-- Short exercise --
In the review comments below, for how long must the server in the FINISHED state answer a retransmission of the client's second flight with a retransmit of its ACK?

-- Text section --
^^^^^^^^

This note also appears a little out of place here, since we don't
really get into timeout and retransmission until the next section

Section 5.7.1

The state machine says "receive record, send ACK"; does that hold for
all records?  (I guess maybe it does, for all records that do not
complete a flight.)

   In the PREPARING state, the implementation does whatever computations
   are necessary to prepare the next flight of messages.  It then
   buffers them up for transmission (emptying the buffer first) and
   enters the SENDING state.

What is meant by "emptying the buffer first"?  Surely I need to keep the
messages I am sending buffered in case I have to retransmit them, and if
I am in PREPARING I have to have fnished sending my previous flight (if
any) first...

   There are four ways to exit the WAITING state:

   1.  The retransmit timer expires: the implementation transitions to
       the SENDING state, where it retransmits the flight, resets the
       retransmit timer, and returns to the WAITING state.

Should there be a fifth way, involving failing the handshake by hitting
a retransmission cap?

   4.  The implementation receives some or all next flight of messages:
       if this is the final flight of messages, the implementation
       transitions to FINISHED.  If the implementation needs to send a
       new flight, it transitions to the PREPARING state.  Partial reads
       (whether partial messages or only some of the messages in the
       flight) may also trigger the implementation to send an ACK, as
       described in Section 7.1.

I don't understand the "some or" part; shouldn't the state machine need
a complete next flight in order to transition states?

   In addition, for at least twice the default MSL defined for
   [RFC0793], when in the FINISHED state, the server MUST respond to
   retransmission of the client's second flight with a retransmit of its
   ACK.

"second flight" does not seem to allow for all the various possibilities
for handshake structure we have, with HRR, resumption, etc.

^^^^^^^^

-- Stored rows --

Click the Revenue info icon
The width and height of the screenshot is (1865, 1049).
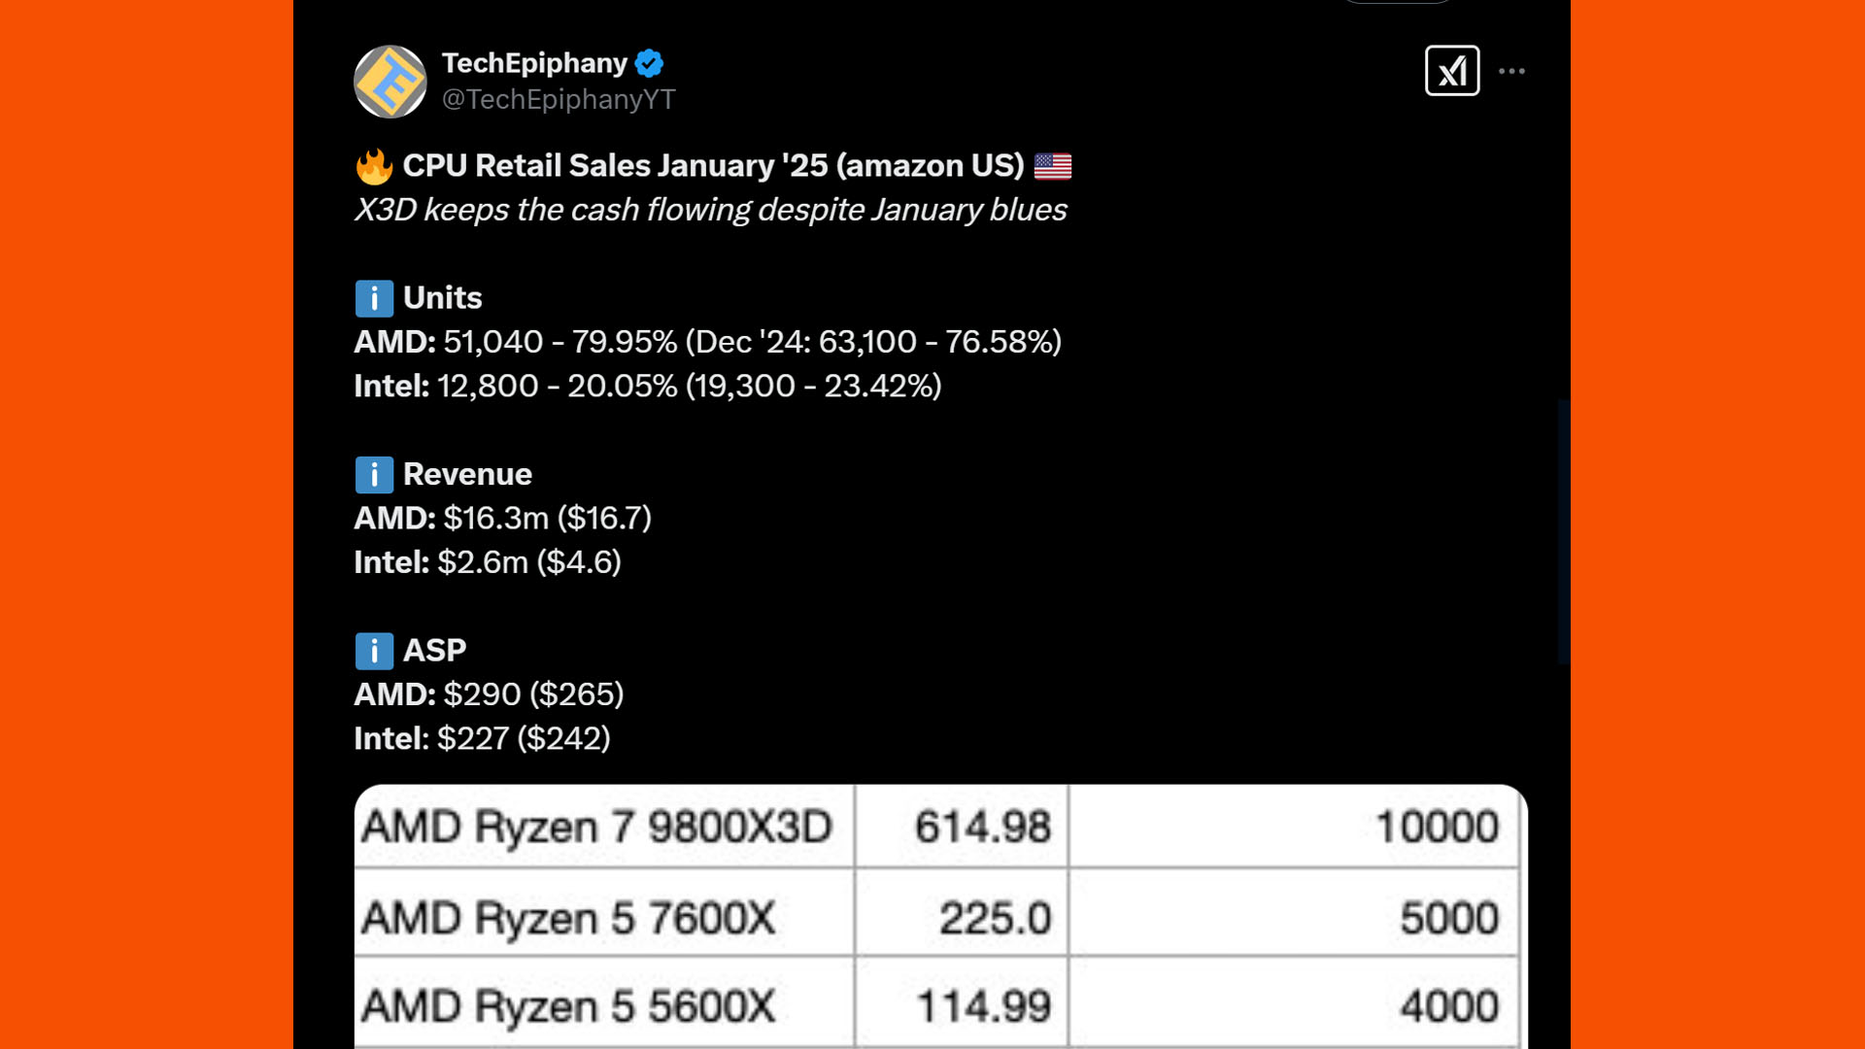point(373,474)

^^^^^^^^

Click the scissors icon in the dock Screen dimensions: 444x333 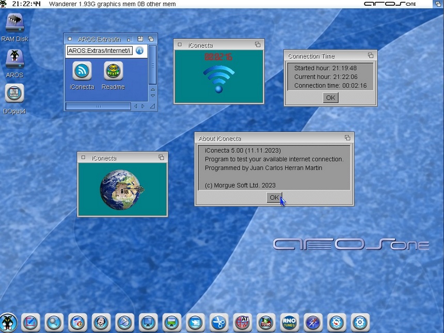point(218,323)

^^^^^^^^

-- In response --
For at least twice the default MSL defined for [RFC0793].